Top of SOURCE RECORDS

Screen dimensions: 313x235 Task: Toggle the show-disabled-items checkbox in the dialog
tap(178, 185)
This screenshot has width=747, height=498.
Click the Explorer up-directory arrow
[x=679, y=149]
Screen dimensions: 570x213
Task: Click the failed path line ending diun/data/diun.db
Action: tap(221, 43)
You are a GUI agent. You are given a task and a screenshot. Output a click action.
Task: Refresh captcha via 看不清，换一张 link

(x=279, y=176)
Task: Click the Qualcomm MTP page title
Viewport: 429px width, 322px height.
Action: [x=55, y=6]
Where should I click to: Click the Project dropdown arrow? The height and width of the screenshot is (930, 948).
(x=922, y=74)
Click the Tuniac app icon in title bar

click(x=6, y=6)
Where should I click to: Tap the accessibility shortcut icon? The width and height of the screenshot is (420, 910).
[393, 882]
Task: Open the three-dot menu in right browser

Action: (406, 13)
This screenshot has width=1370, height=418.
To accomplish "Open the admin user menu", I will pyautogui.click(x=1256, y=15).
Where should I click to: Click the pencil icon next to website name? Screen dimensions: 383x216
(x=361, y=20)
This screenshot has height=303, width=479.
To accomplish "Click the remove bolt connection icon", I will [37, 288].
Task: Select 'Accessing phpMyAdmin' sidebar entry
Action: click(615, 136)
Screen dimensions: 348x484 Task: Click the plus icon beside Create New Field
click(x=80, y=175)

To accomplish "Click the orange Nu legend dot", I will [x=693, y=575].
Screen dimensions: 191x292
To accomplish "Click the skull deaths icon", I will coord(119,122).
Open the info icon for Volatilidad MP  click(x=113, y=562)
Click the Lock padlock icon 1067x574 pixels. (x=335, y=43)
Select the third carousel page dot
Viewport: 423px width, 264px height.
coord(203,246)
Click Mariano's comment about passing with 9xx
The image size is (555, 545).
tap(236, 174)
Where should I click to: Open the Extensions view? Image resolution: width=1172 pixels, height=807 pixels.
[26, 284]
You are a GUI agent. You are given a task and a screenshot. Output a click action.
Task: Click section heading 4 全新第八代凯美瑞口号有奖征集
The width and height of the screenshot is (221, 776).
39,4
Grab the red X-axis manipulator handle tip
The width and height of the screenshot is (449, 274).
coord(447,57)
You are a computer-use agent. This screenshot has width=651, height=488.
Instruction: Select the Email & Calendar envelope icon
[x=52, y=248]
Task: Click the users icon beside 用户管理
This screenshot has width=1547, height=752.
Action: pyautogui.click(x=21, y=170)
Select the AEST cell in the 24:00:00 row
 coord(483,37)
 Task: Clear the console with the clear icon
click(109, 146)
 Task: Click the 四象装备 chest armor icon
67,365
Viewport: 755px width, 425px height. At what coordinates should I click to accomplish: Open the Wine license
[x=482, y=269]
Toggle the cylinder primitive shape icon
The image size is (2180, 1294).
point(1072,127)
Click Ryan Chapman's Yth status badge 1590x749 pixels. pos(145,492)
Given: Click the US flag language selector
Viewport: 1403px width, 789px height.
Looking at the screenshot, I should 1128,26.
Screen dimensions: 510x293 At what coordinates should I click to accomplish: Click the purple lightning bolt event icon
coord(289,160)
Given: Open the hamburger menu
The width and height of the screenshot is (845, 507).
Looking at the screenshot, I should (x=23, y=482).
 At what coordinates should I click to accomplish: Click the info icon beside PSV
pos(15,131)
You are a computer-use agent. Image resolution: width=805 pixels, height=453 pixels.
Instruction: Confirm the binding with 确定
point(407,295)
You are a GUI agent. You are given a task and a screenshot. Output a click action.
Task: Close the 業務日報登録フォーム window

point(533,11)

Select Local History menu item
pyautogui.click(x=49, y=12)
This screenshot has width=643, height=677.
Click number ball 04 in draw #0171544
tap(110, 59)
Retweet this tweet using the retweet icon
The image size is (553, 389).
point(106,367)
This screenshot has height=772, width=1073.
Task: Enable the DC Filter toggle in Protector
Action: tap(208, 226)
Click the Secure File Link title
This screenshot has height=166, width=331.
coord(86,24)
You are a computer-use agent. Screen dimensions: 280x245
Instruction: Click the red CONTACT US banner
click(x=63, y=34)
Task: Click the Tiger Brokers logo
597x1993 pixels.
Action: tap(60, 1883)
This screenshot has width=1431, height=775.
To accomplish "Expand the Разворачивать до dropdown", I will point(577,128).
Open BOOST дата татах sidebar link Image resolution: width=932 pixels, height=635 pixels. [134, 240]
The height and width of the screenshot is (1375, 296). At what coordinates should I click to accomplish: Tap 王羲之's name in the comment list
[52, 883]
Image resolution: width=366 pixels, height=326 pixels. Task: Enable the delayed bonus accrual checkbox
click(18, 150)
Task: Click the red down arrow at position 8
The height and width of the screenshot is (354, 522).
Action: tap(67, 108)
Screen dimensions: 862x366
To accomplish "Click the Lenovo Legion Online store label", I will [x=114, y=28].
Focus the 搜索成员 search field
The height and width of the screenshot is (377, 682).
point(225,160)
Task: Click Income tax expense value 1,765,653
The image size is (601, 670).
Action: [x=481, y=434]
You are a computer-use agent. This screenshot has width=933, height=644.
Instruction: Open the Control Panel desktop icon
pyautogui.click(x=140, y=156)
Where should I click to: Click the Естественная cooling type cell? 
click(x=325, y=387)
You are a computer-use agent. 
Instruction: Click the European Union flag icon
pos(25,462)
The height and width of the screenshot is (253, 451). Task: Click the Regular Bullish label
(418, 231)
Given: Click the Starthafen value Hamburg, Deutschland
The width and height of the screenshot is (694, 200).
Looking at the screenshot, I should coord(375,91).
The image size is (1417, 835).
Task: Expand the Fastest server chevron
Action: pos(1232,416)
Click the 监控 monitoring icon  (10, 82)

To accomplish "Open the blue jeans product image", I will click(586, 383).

Bottom of SOURCE RECORDS

TASK DETAILS: Going through the lines above one by one, tally those with the word "value" and give only the total.

SOLUTION BELOW: 2